:: SUPPLIED INFORMATION

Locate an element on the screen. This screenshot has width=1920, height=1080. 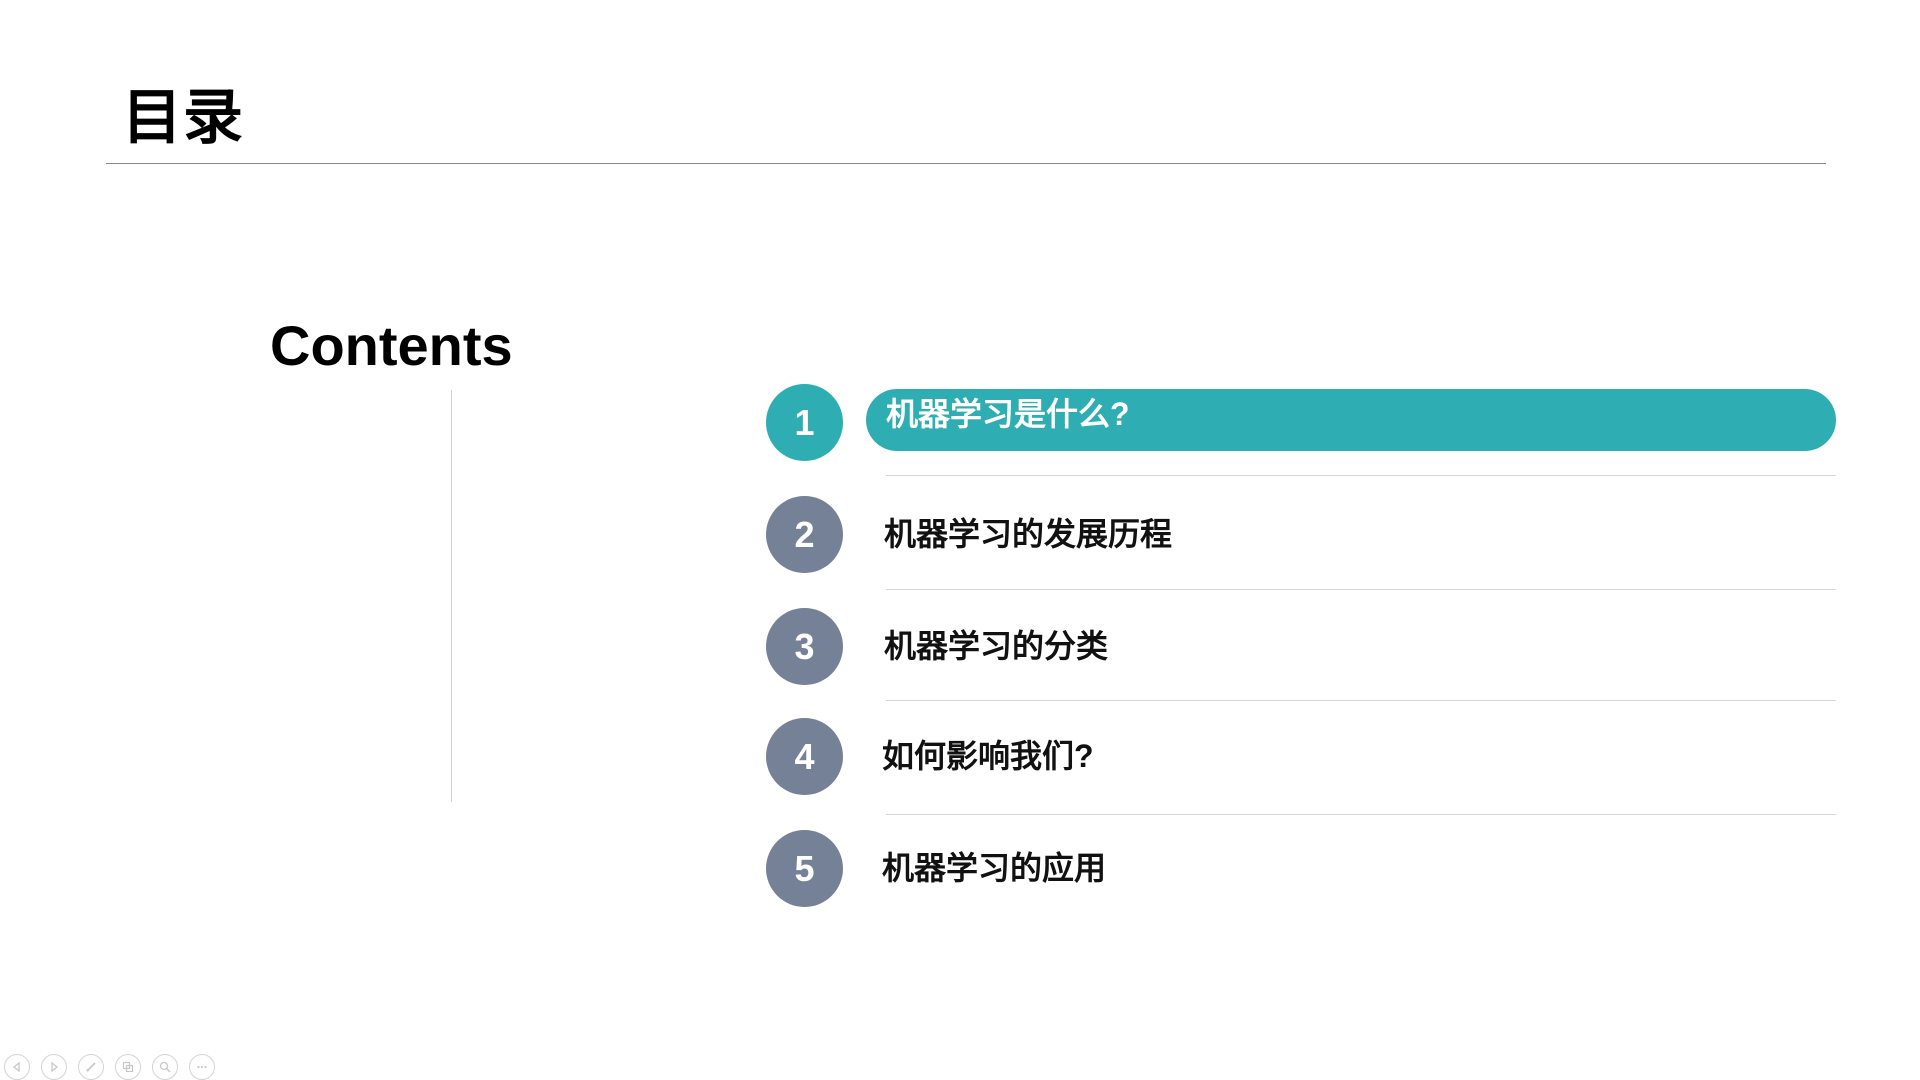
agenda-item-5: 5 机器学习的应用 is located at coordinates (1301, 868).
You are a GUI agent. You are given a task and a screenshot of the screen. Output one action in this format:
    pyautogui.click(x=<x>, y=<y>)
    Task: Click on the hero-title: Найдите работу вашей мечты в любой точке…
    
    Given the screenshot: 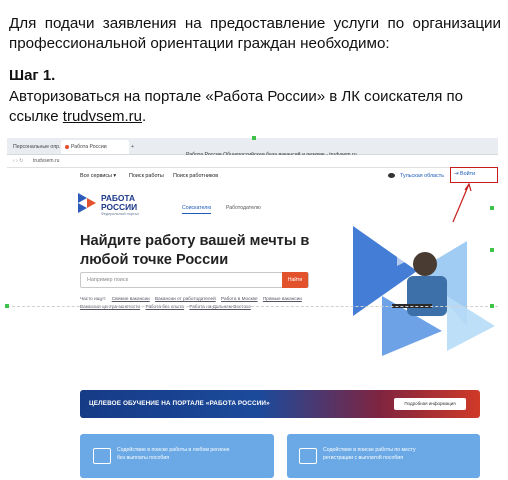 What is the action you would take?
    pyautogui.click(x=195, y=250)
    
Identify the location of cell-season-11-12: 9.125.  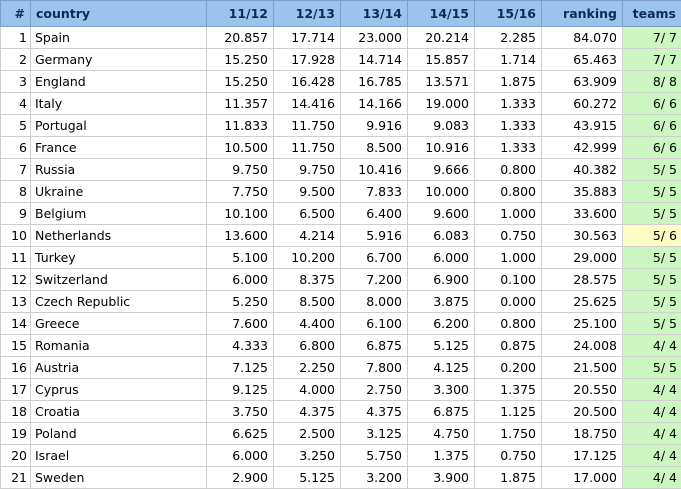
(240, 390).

::::

EXERCISE DETAILS: Update the material from its start through the line containing "agenda-item-5: 5 机器学习的应用", swapping "screenshot" for "image" and keeping everything else the same. Leave the pictures out of your answer.

ANSWER TO THIS PROBLEM:
Locate an element on the screen. This image has width=1920, height=1080. 
agenda-item-5: 5 机器学习的应用 is located at coordinates (1301, 868).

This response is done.